● **MATERIAL SHOWN**:
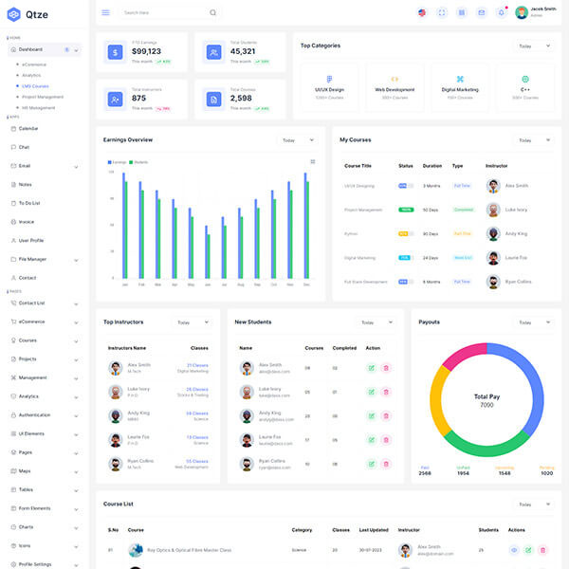The height and width of the screenshot is (569, 569).
Task: Enter fullscreen mode from the header
Action: 442,12
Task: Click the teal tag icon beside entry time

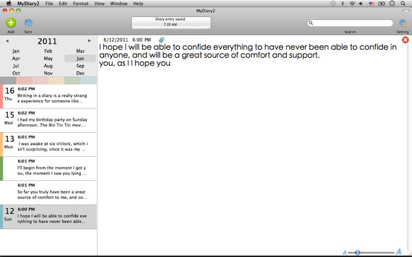Action: [161, 40]
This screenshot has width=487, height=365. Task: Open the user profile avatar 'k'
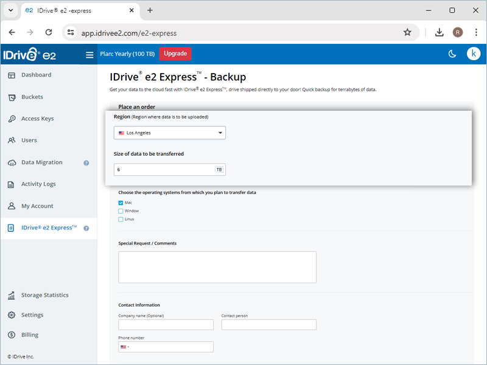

● **STATED GOAL**:
Retype every item above word for word, leaving out the pictures.

● **ANSWER TO THE PROBLEM**:
The height and width of the screenshot is (569, 569).
Task: Enter fullscreen mode from the header
Action: 442,12
Task: Click the teal tag icon beside entry time

Action: [161, 40]
This screenshot has width=487, height=365. Task: Open the user profile avatar 'k'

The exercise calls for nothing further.